The file is owned by t*****n, so my first thought was to try to get this user in a shell, to be able to edit the file… I tried some things, with no luck at all, i tried running .writefile within the script we used in previous stages to “bypass” jail, i can’t make it working as all other things i tried…

Can someone help me with that?
Thanks in advance

Rooted, what a great box. I really enjoyed this one.
Thanks to all those that helped me with it!

If you need help, PM via discord.

I’m lost in front of user land. I’ve watched a lot of videos, found some creds for a user in a lua script, but they don’t seem to work for ssh. So I’ve tried with the development portal, I’ve found an hash (sha1(md5)), I’ve wrote a script to crack it with rockyou dict: nothing. maybe as I read after in this forum, it’s not the right way. So I’ve read again all of .php file and other stuff but nothing inspired me. I stay in the darkness, someone could help me with a little hint ? I would like to go to jail. thanks in advance

Hello all, I am stuck!
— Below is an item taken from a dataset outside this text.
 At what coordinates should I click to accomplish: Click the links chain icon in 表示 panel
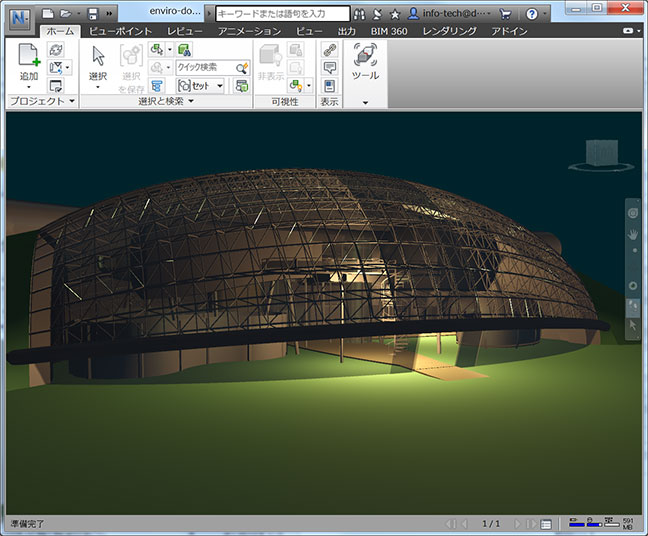pyautogui.click(x=329, y=49)
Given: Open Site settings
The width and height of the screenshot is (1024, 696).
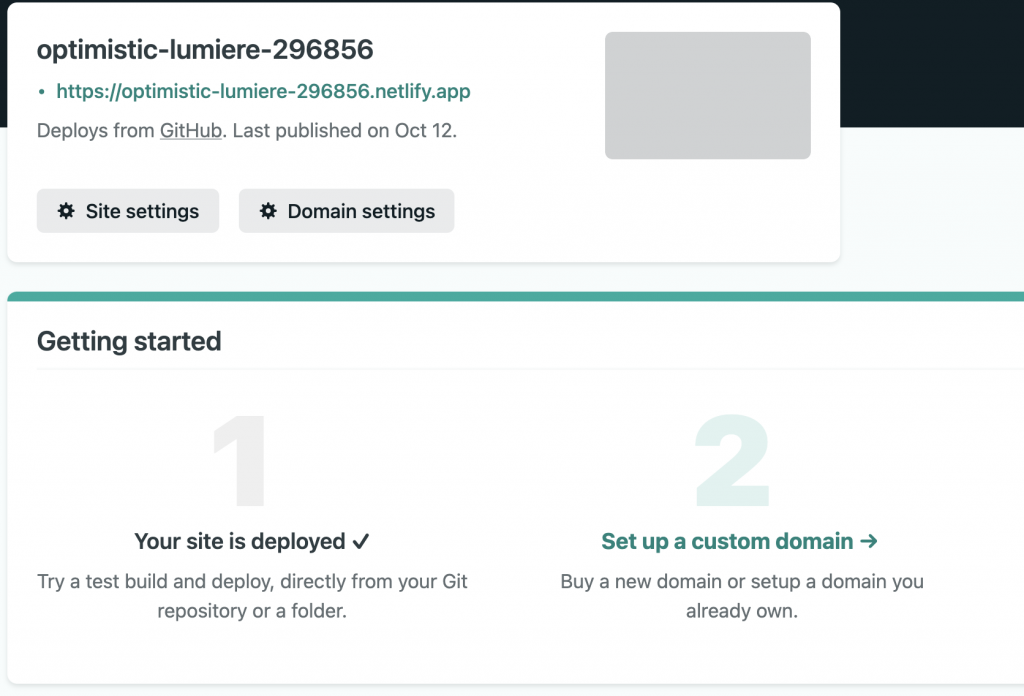Looking at the screenshot, I should [x=128, y=211].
I’d appreciate a nudge!

So far I have have enumerated ghosts and files on those, seen the error message on one of the files, found the login where the ide is (but no creds), and I’m struggling to find the backup file - tried common extensions and also vim-style file naming but no luck…

Type your comment> @0X44696F21 said:

Hello all, I am stuck! I’d appreciate a nudge!

So far I have have enumerated ghosts and files on those, seen the error message on one of the files, found the login where the ide is (but no creds), and I’m struggling to find the backup file - tried common extensions and also vim-style file naming but no luck…

Collect all discovered directory names and filenames (without extension), put them into a custom dictionary file and run dirbuster/dirb/gobuster/etc. using different “backup” extensions and different vhosts. If you want to execute a “full” search, you should add "dot"filename strings to the dictionary file too.

Yeah, I just had a flash and I added a new extension that found the file! Thank you, now onto getting deeper into the app!